At least 60 percent of the state’s voters must approve a Constitutional amendment to make it law.


Gill net ban, Florida Constitution, Article X, Section 16

“Limiting marine net fishing”

“The marine resources of the State of Florida belong to all of the people of the state and should be conserved and managed for the benefit of the state, its people, and future generations. To this end the people hereby enact limitations on marine net fishing in Florida waters to protect saltwater finfish, shellfish, and other marine animals from unnecessary killing, overfishing and waste.

For the purpose of catching or taking any saltwater finfish, shellfish or other marine animals in Florida waters:

No gill nets or other entangling nets shall be used in any Florida waters; and

In addition to the prohibition set forth in (1), no other type of net containing more than 500 square feet of mesh area shall be used in nearshore and inshore Florida waters. Additionally, no more than two such nets, which shall not be connected, shall be used from any vessel, and no person not on a vessel shall use more than one such net in nearshore and inshore Florida waters.

For purposes of this section:

“gill net” means one or more walls of netting which captures saltwater finfish by ensnaring or entangling them in the meshes of the net by the gills, and “entangling net” means a drift net, trammell net, stab net, or any other net which captures saltwater finfish, shellfish, or other marine animals by causing all or part of heads, fins, legs, or other body parts to become entangled or ensnared in the meshes of the net, but a hand thrown cast net is not a gill net or an entangling net;

“mesh area” of a net means the total area of netting with the meshes open to comprise the maximum square footage. The square footage shall be calculated using standard mathematical formulas for geometric shapes. Seines and other rectangular nets shall be calculated using the maximum length and maximum width of the netting. Trawls and other bag type nets shall be calculated as a cone using the maximum circumference of the net mouth to derive the radius, and the maximum length from the net mouth to the tail end of the net to derive the slant height. Calculations for any other nets or combination type nets shall be based on the shapes of the individual components;

“coastline” means the territorial sea base line for the State of Florida established pursuant to the laws of the United States of America;

“Florida waters” means the waters of the Atlantic Ocean, the Gulf of Mexico, the Straits of Florida, and any other bodies of water under the jurisdiction of the State of Florida, whether coastal, intracoastal or inland, and any part thereof; and

“nearshore and inshore Florida waters” means all Florida waters inside a line three miles seaward of the coastline along the Gulf of Mexico and inside a line one mile seaward of the coastline along the Atlantic Ocean.

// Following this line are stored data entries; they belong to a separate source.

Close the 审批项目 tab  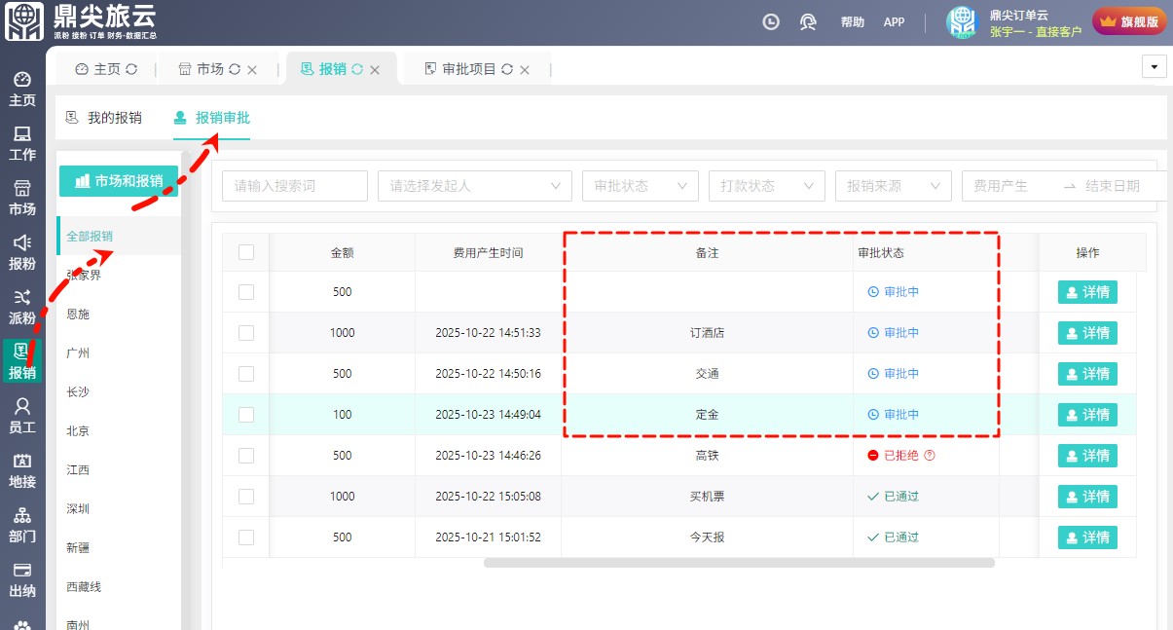(525, 70)
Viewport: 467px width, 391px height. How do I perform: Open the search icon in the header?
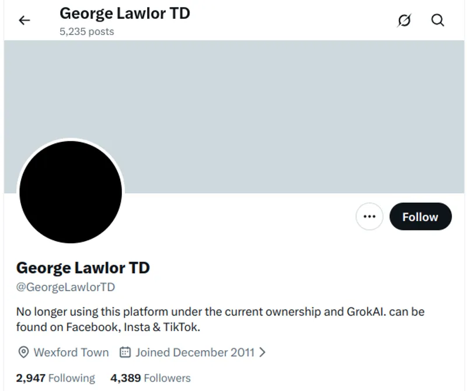click(x=437, y=20)
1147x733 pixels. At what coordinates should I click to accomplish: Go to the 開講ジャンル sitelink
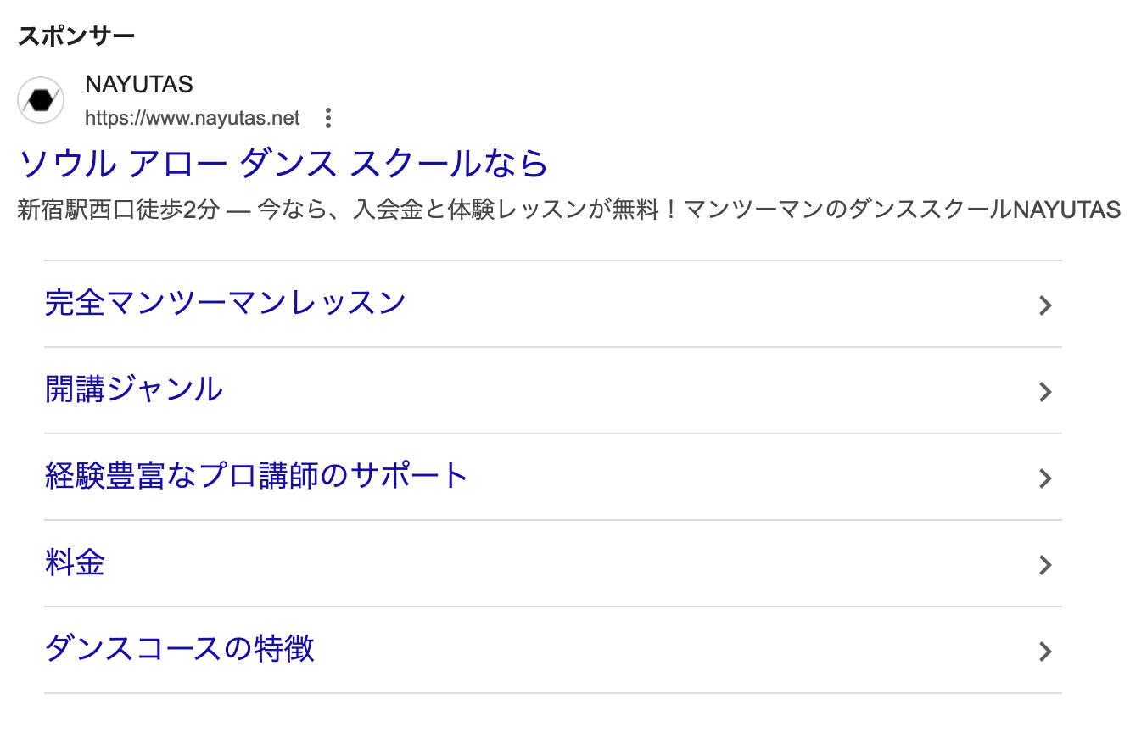[x=133, y=389]
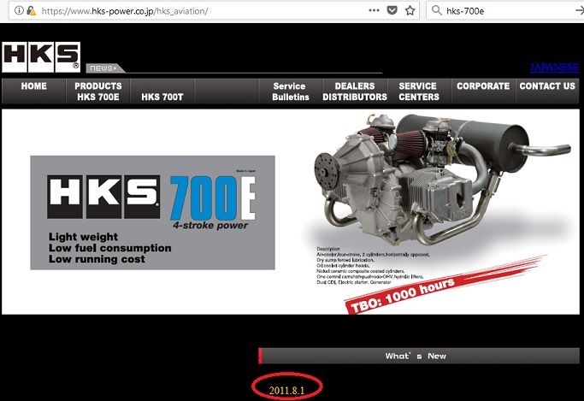Open the HOME menu item
Screen dimensions: 584x401
point(34,86)
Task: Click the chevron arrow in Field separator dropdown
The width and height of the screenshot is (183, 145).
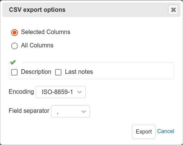Action: (84, 111)
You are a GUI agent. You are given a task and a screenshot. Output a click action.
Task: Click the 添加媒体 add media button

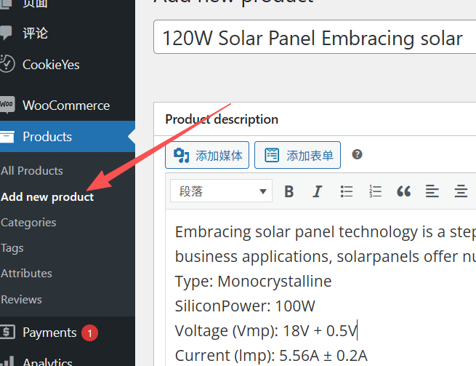coord(207,155)
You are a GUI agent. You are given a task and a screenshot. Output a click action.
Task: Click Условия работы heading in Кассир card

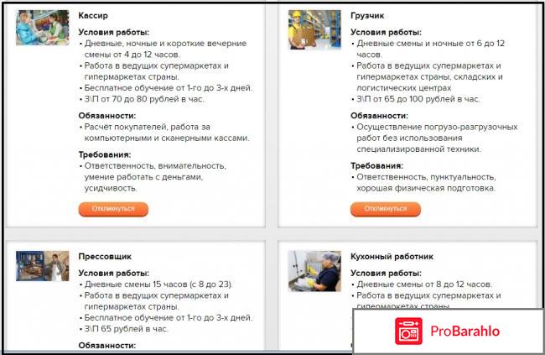pos(114,33)
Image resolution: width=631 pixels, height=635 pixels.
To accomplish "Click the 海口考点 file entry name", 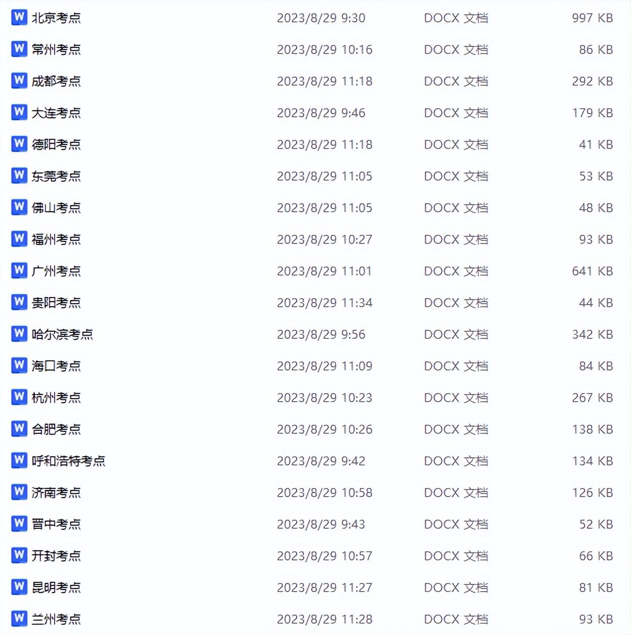I will [56, 366].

This section shall not apply to the use of nets for scientific research or governmental purposes.

Persons violating this section shall be prosecuted and punished pursuant to the penalties provided in section 370.021(2)(a),(b),(c)6. and 7., and (e), Florida Statutes (1991), unless and until the legislature enacts more stringent penalties for violations hereof. On and after the effective date of this section, law enforcement officers in the state are authorized to enforce the provisions of this section in the same manner and authority as if a violation of this section constituted a violation of Chapter 370, Florida Statutes (1991).

It is the intent of this section that implementing legislation is not required for enforcing any violations hereof, but nothing in this section prohibits the establishment by law or pursuant to law of more restrictions on the use of nets for the purpose of catching or taking any saltwater finfish, shellfish, or other marine animals.

If any portion of this section is held invalid for any reason, the remaining portion of this section, to the fullest extent possible, shall be severed from the void portion and given the fullest possible force and application.

This section shall take effect on the July 1 next occurring after approval hereof by vote of the electors.”